PRIME MINISTER Imran Khan’s daylong visit to Kabul on Thursday has come at a time when a question mark hangs over the Afghan peace process, and when the US is in the middle of a presidential transition. The latter development has to be considered because it remains to be seen how a Biden White House handles the Afghanistan file, specifically the key question of foreign troops’ exit from the country.
The fact is that the Pak-Afghan bilateral relationship has for the past several decades been viewed through the lens of the Afghan internal conflict, therefore any improvement in ties is linked to peace and stability in Afghanistan. Mr Khan’s meetings with Afghan President Ashraf Ghani remained cordial, and both leaders reiterated their commitment to peace as well as strengthening the bilateral relationship. Mr Khan offered this country’s full support when he told the Afghan side that if “Pakistan can help, please let us know”.
Engagement at the highest level between Islamabad and Kabul is essential for improved bilateral relations, as well as peace in the region. Too often spoilers have tried to drive a wedge between both capitals, which has prevented the relationship from developing to its full potential. Moreover, there are elements within the Kabul establishment that have no love lost for Pakistan, and are constantly blaming this country for Afghanistan’s internal woes.
While it is true that Pakistan has some leverage with the Afghan Taliban, blaming this country alone for Afghanistan’s problems is unwarranted. That country has been ruined by decades of involvement in its internal affairs by external forces, including the superpowers of the day, as well as failure of the Afghan political and tribal elites to accept each other. However, if the relationship is to move forward, both Islamabad and Kabul must build trust; regular exchanges between the respective leaderships can help reduce the trust deficit and address areas of concern.
Coming to the Afghan peace process, Donald Trump, in his final few months in the White House, has announced a fresh drawdown of US troops. While the move has been criticised by some in the American establishment, as well as Nato, the world will have to wait till Joe Biden assumes the US presidency to see what direction Washington will take vis-à-vis Afghanistan. Mr Biden has said that he too favours a troop withdrawal, but wants to move more slowly. Indeed, this is a critical time for the Afghan peace process.
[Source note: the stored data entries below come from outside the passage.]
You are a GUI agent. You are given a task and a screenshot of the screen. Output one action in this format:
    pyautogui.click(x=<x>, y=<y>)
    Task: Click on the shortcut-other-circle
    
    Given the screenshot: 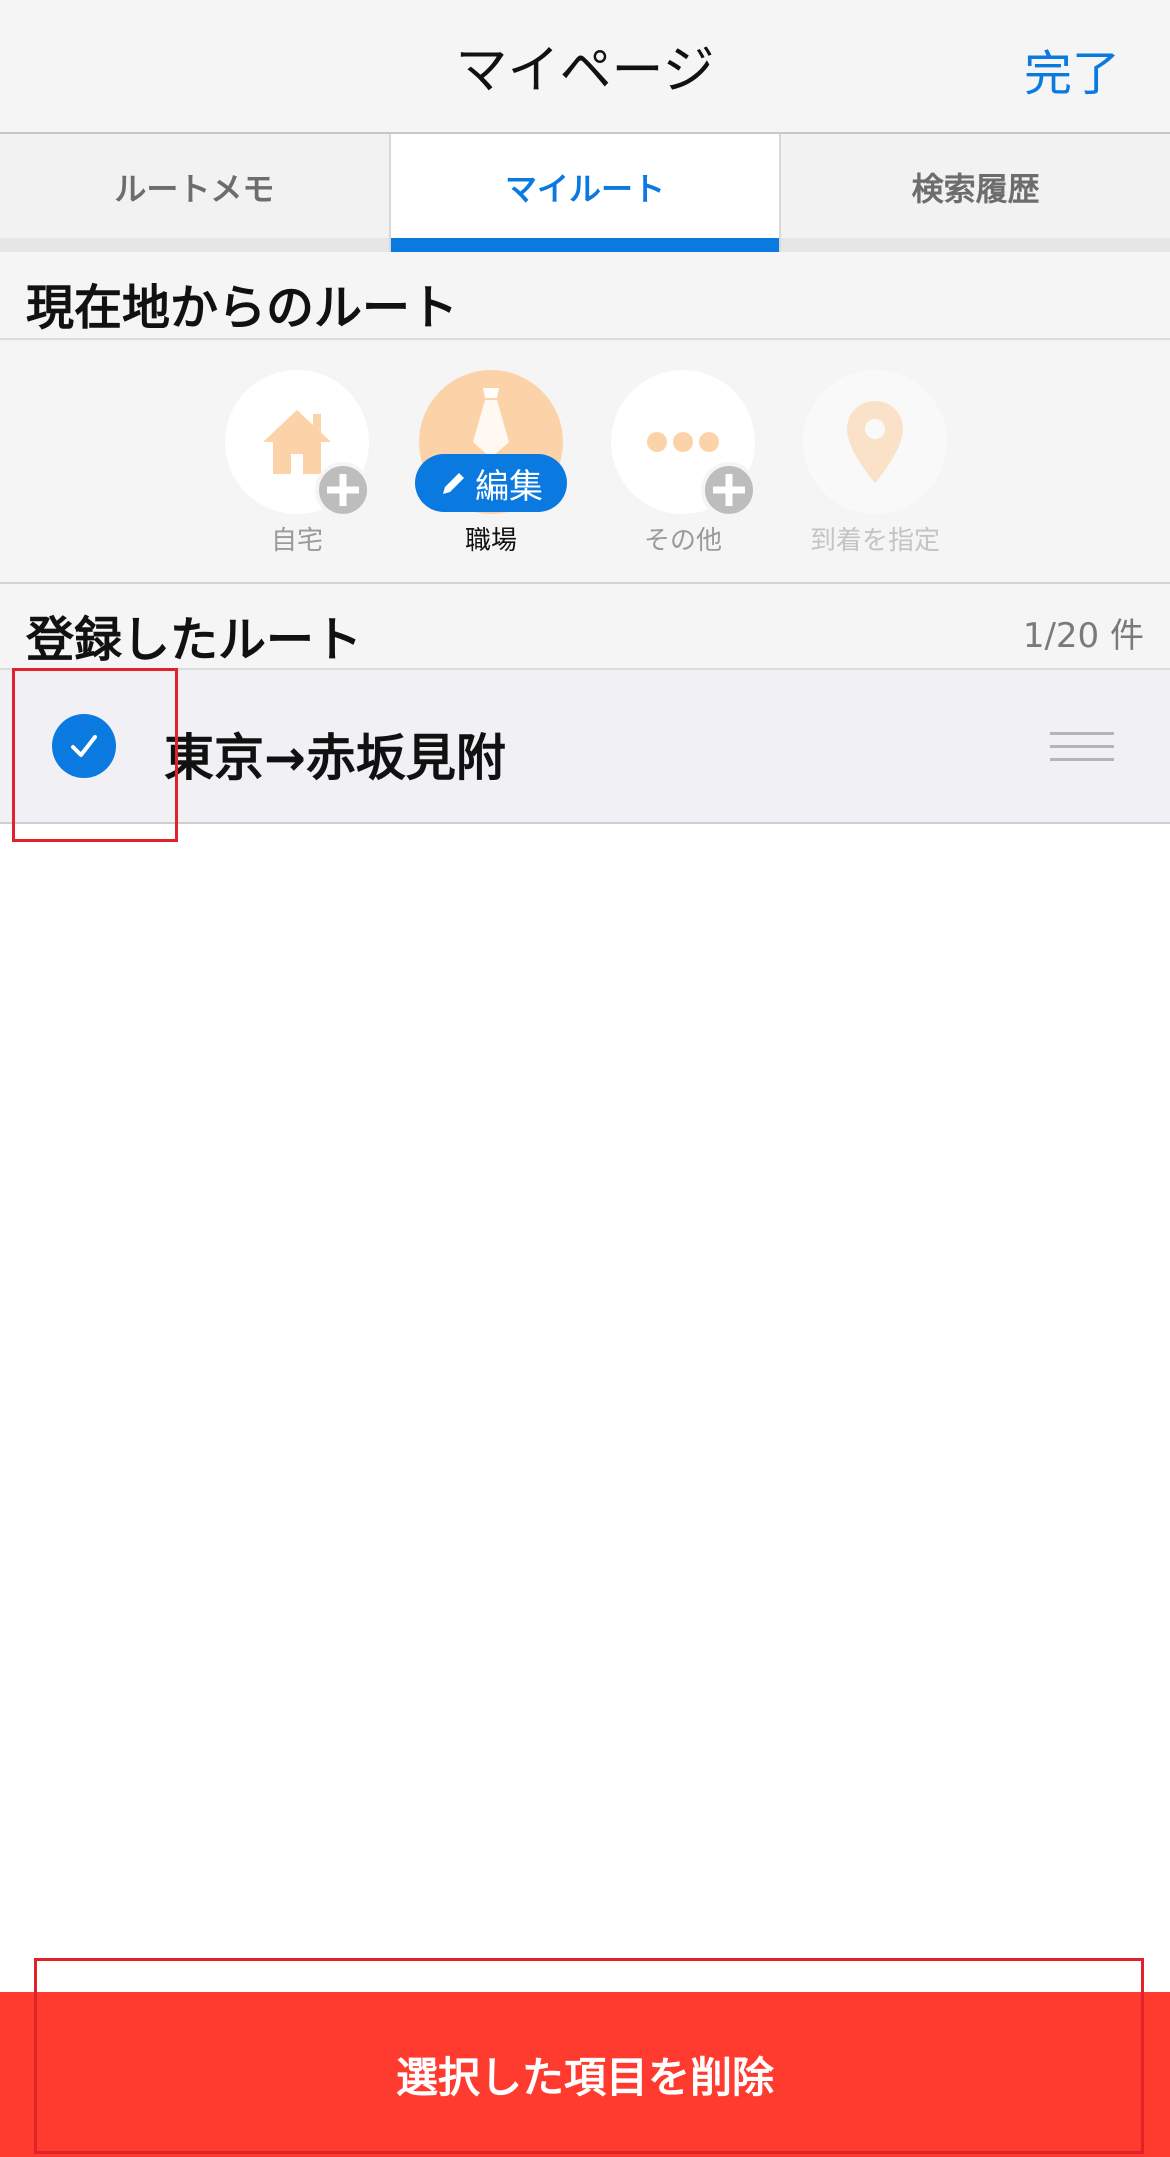 What is the action you would take?
    pyautogui.click(x=684, y=444)
    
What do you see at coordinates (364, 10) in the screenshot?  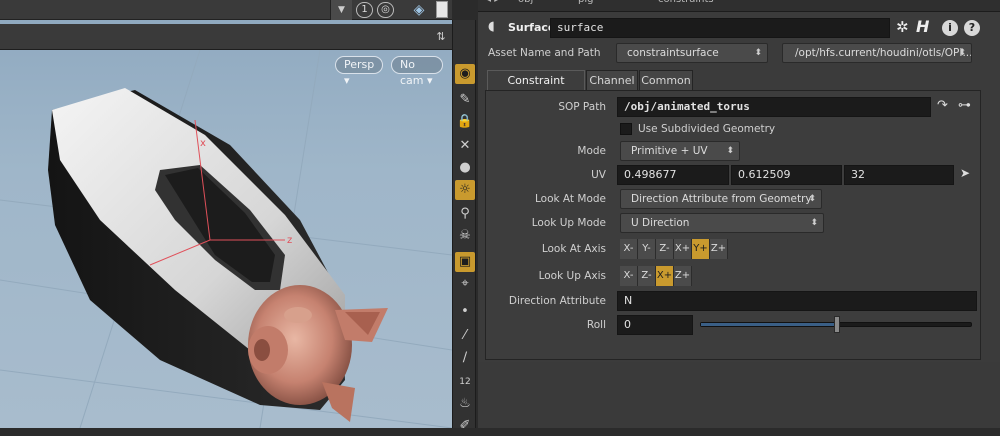 I see `counter-badge: 1` at bounding box center [364, 10].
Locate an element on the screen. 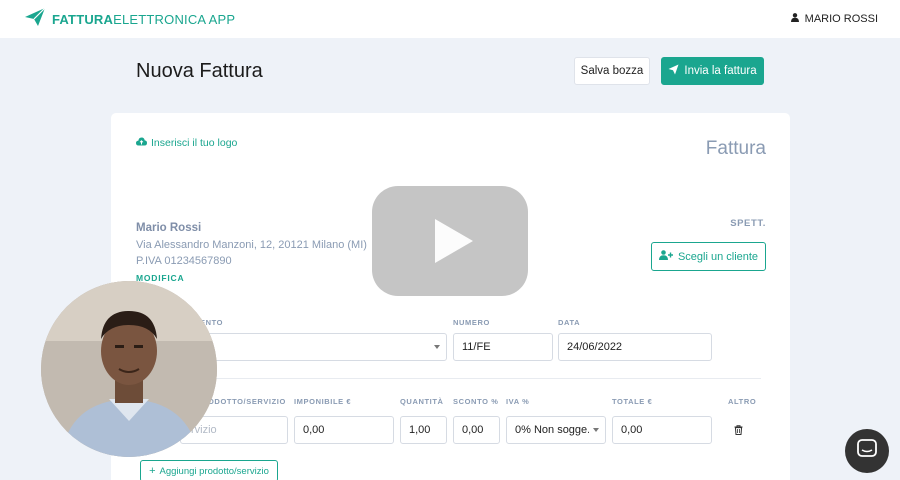  brand-logo: FATTURAELETTRONICA APP is located at coordinates (130, 20).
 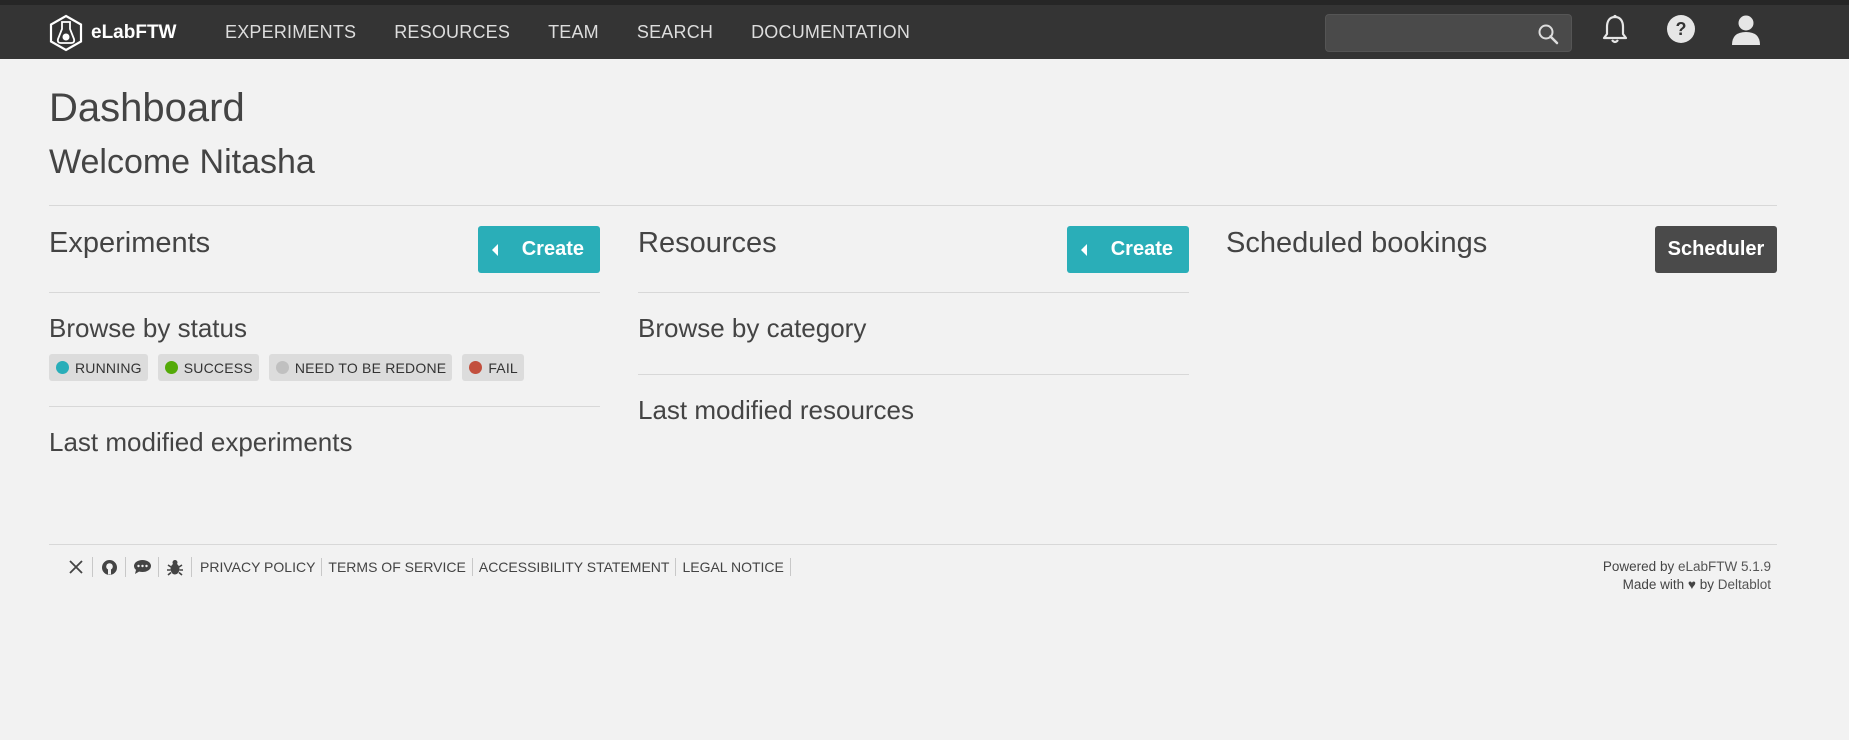 I want to click on deltablot-link: Deltablot, so click(x=1744, y=584).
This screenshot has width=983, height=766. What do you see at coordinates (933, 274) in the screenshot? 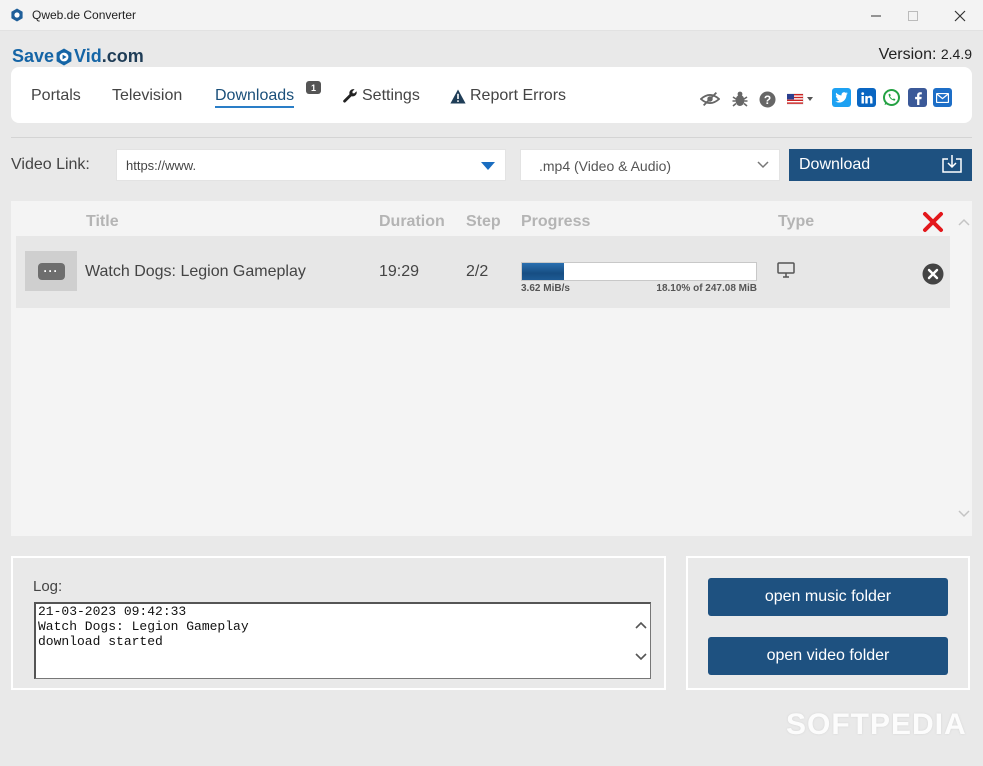
I see `cancel-download-icon` at bounding box center [933, 274].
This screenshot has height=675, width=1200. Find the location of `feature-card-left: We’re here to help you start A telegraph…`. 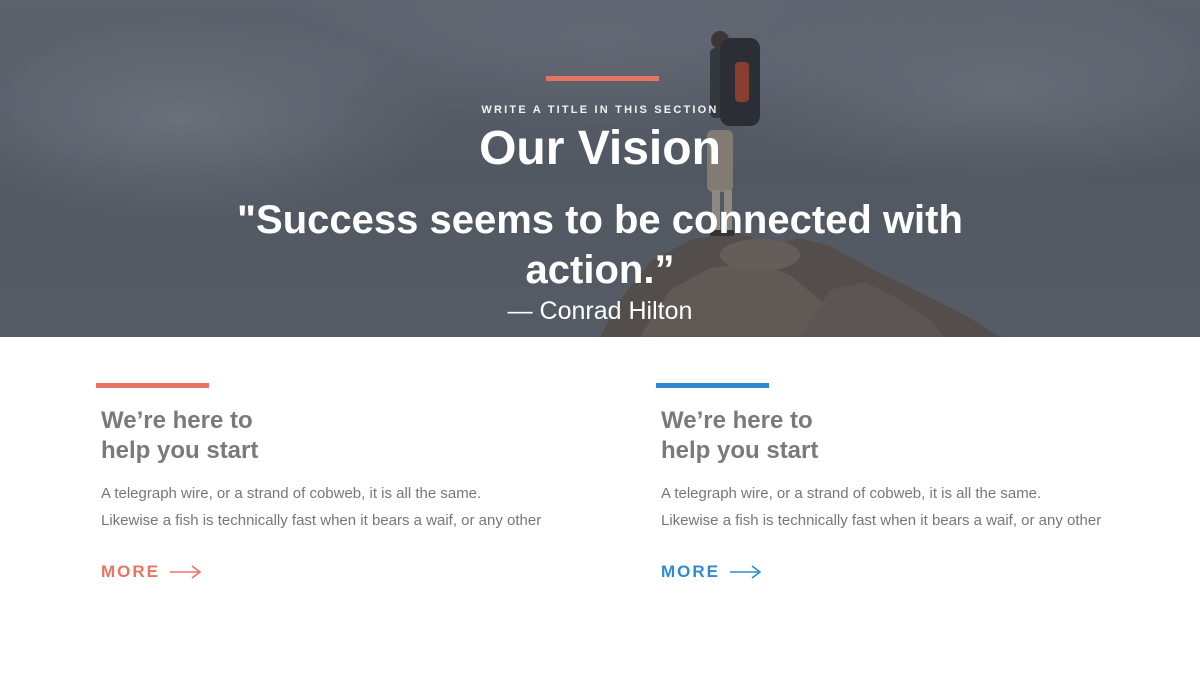

feature-card-left: We’re here to help you start A telegraph… is located at coordinates (346, 482).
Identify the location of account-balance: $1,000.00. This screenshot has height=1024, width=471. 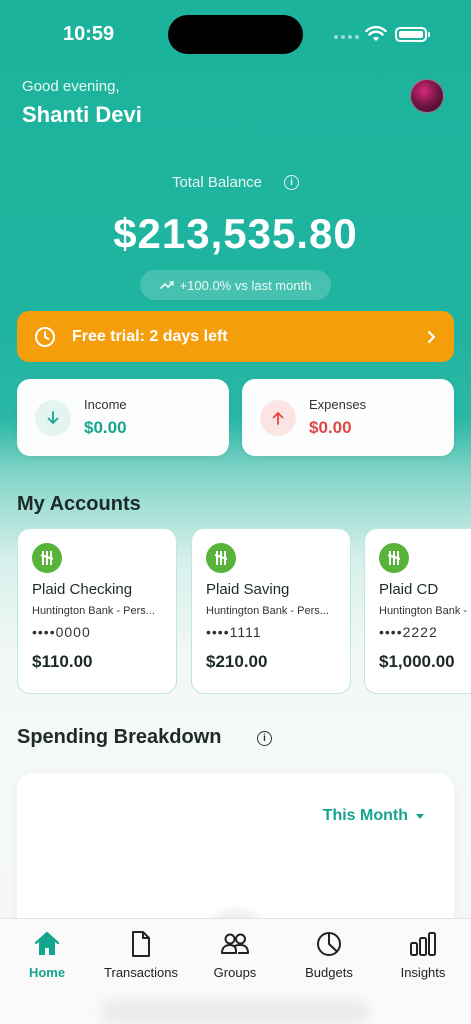
(417, 662).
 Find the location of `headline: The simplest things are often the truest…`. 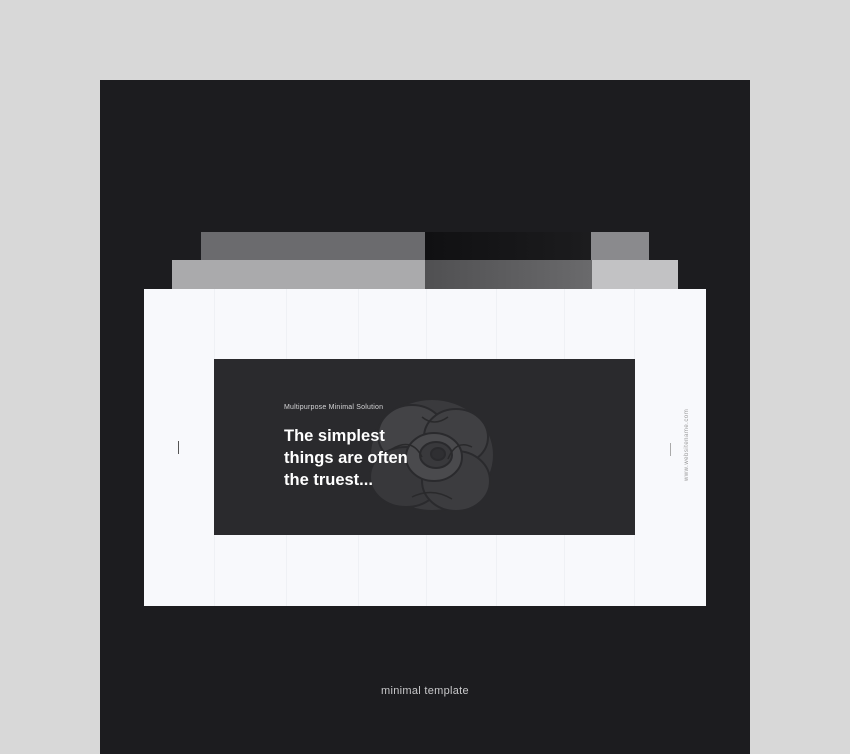

headline: The simplest things are often the truest… is located at coordinates (346, 458).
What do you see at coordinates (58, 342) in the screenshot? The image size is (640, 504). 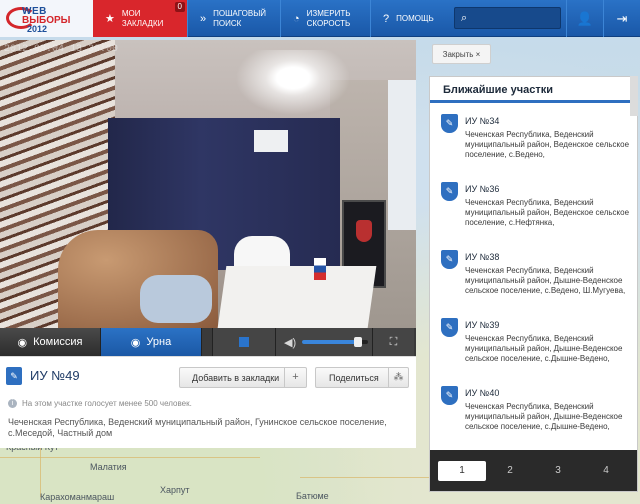 I see `camera-label: Комиссия` at bounding box center [58, 342].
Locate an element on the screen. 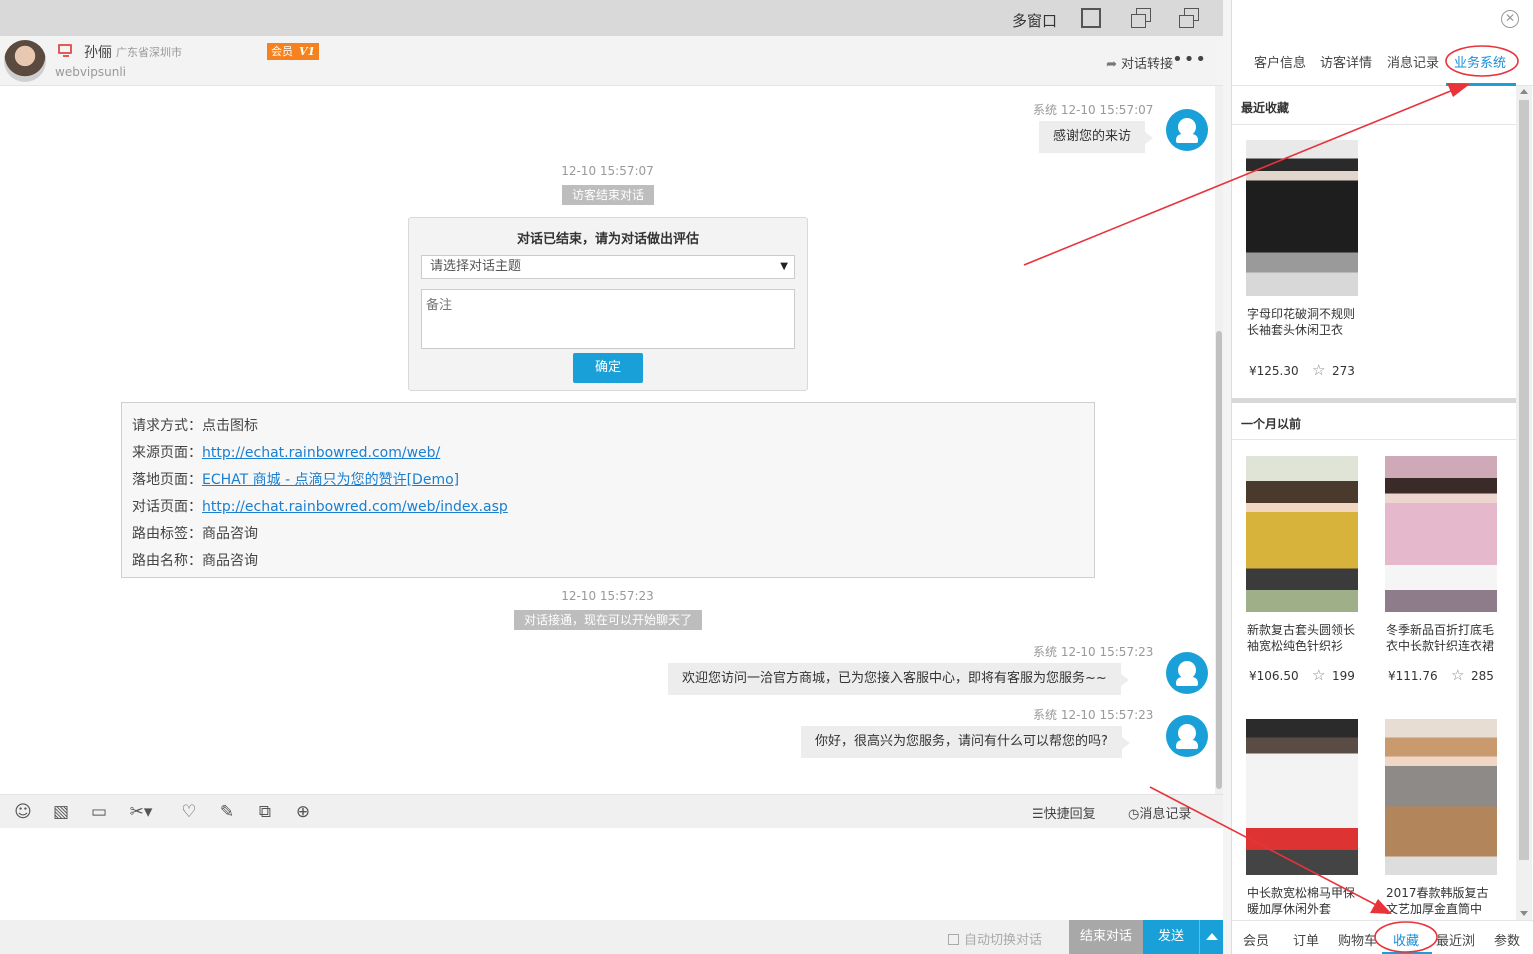 The width and height of the screenshot is (1533, 954). topic-select-value: 请选择对话主题 is located at coordinates (476, 266).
Any major discrepancy in American policy may affect the peace deal the US signed with the Afghan Taliban in February, and a chaotic withdrawal of foreign troops may plunge Afghanistan back into civil war. Foreign forces, primarily America, must ensure that the withdrawal is orderly, while Afghan stakeholders — especially the government and the Taliban — must put in greater efforts for an internal peace deal.